Diagnosis of Vascular dementia
There's no specific test that confirms you have vascular dementia. Diagnosis of vascular dementia is done by medical history for stroke or disorders of the heart and blood vessels, and results of tests that may help clarify your diagnosis.
Lab diagnosis of vascular dementia is done by testing blood pressure, cholesterol, blood sugar or by testing thyroid disorders and vitamin deficiencies
Images of your brain can pinpoint visible abnormalities caused by strokes, blood vessel diseases, tumors or trauma that may cause changes in thinking and reasoning.
•Computerized tomography (CT) scan
A CT scan can provide information about your brain's structure; tell whether any regions show shrinkage; and detect evidence of strokes, ministrokes (transient ischemic attacks), blood vessel changes or tumors.
•Magnetic resonance imaging (MRI).
An MRI uses radio waves and a strong magnetic field to produce detailed images of your brain. MRIs are generally the preferred imaging test because MRI can provide even more detail than CT scans about strokes, ministrokes and blood vessel abnormalities.

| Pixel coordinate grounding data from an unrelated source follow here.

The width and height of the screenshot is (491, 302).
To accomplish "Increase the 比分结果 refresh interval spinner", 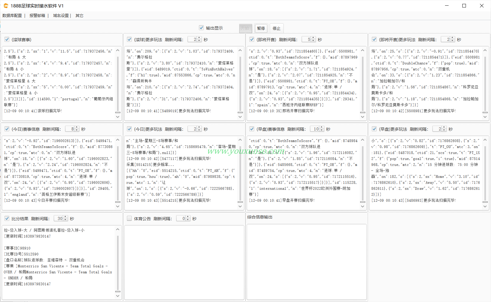I will (65, 217).
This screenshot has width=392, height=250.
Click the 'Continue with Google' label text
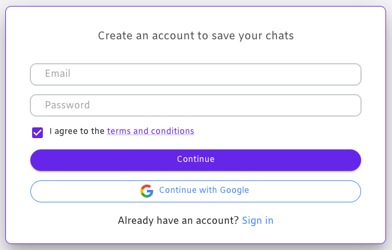[204, 190]
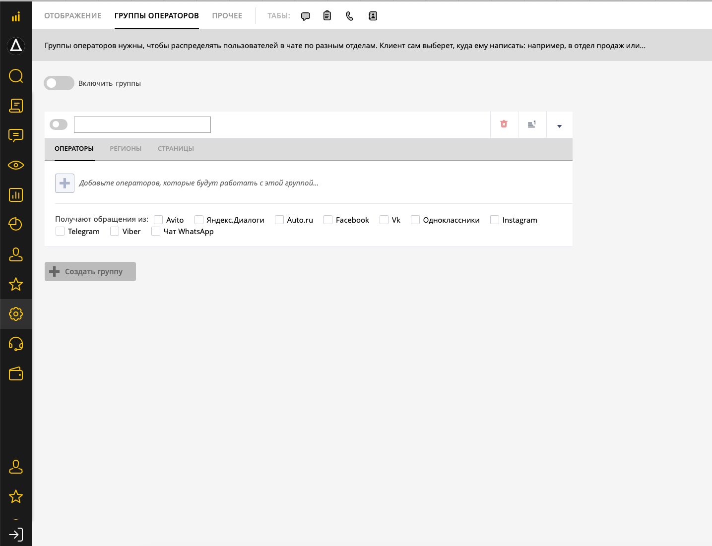Image resolution: width=712 pixels, height=546 pixels.
Task: Click the phone call tab icon
Action: [350, 16]
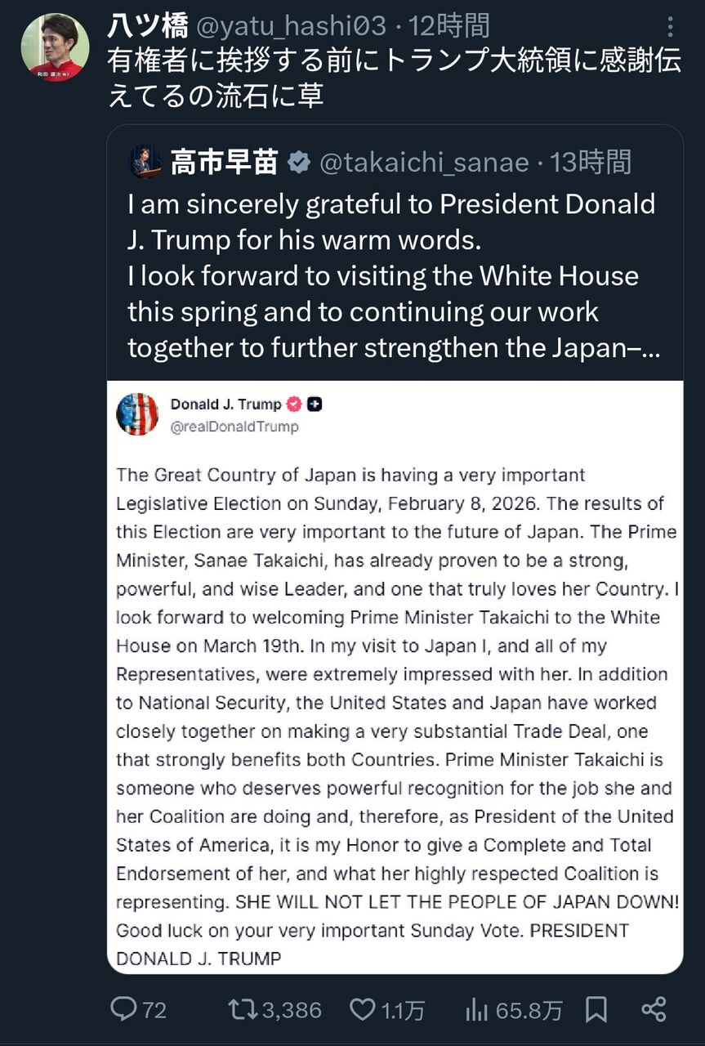Image resolution: width=705 pixels, height=1046 pixels.
Task: Tap the blue verified badge next to 高市早苗
Action: point(299,162)
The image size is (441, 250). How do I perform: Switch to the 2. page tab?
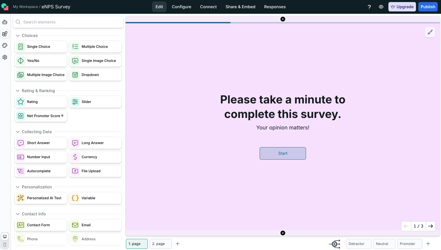[161, 244]
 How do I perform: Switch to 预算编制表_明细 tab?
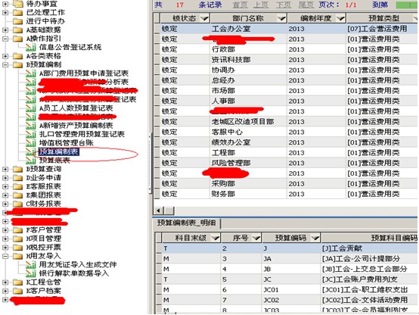pos(186,223)
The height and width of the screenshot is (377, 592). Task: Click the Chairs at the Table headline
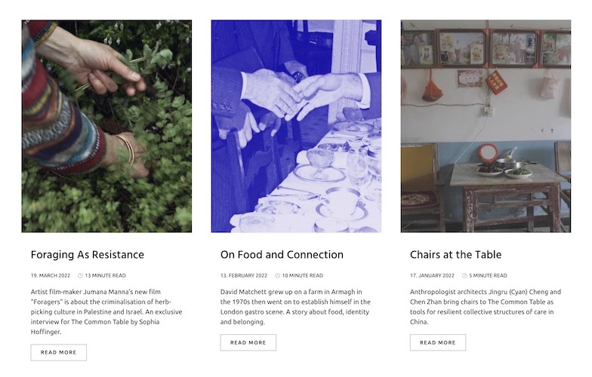(x=455, y=255)
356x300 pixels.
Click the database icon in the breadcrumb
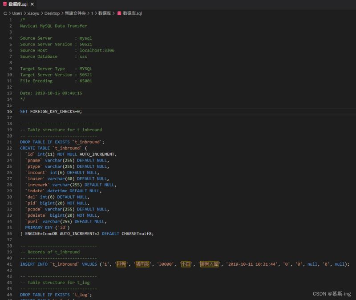119,13
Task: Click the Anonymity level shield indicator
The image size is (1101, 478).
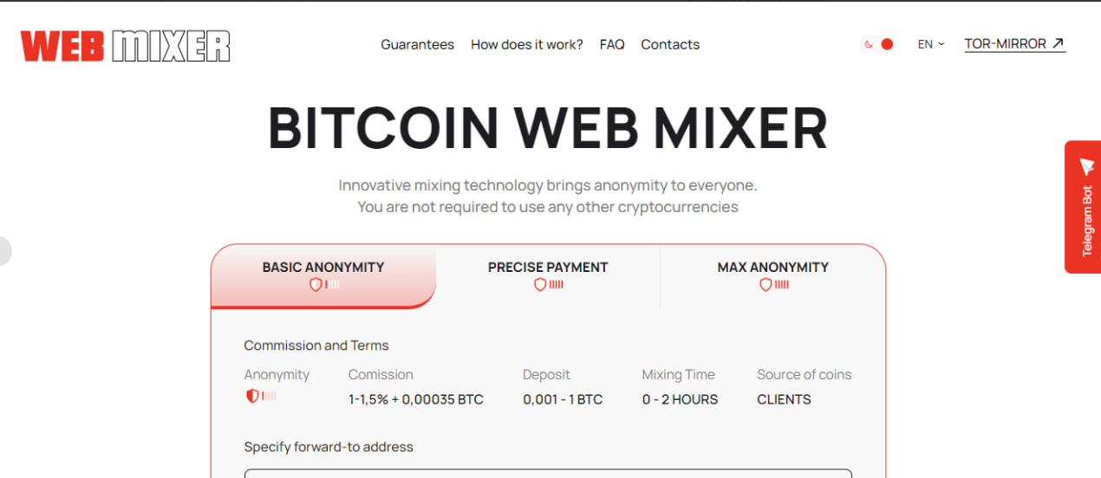Action: 260,396
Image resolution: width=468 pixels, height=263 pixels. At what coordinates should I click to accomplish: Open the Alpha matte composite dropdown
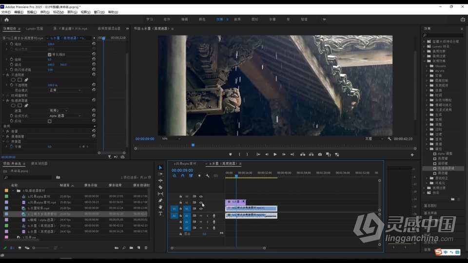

This procedure uses high-frequency sound waves to determine whether your carotid arteries which run up through either side of your neck to supply blood to the brain which shows signs of narrowing as a result of plaque deposits or structural problems. This test may include a Doppler ultrasound, which shows the movement of blood through arteries in addition to structural features.
•Amyloid Imaging in Dementia
Amyloid imaging is a technique performed in nuclear medicine. It uses PET ligands that allow in vivo detection of amyloid plaques, a core pathologic feature of Alzheimer disease and dementia.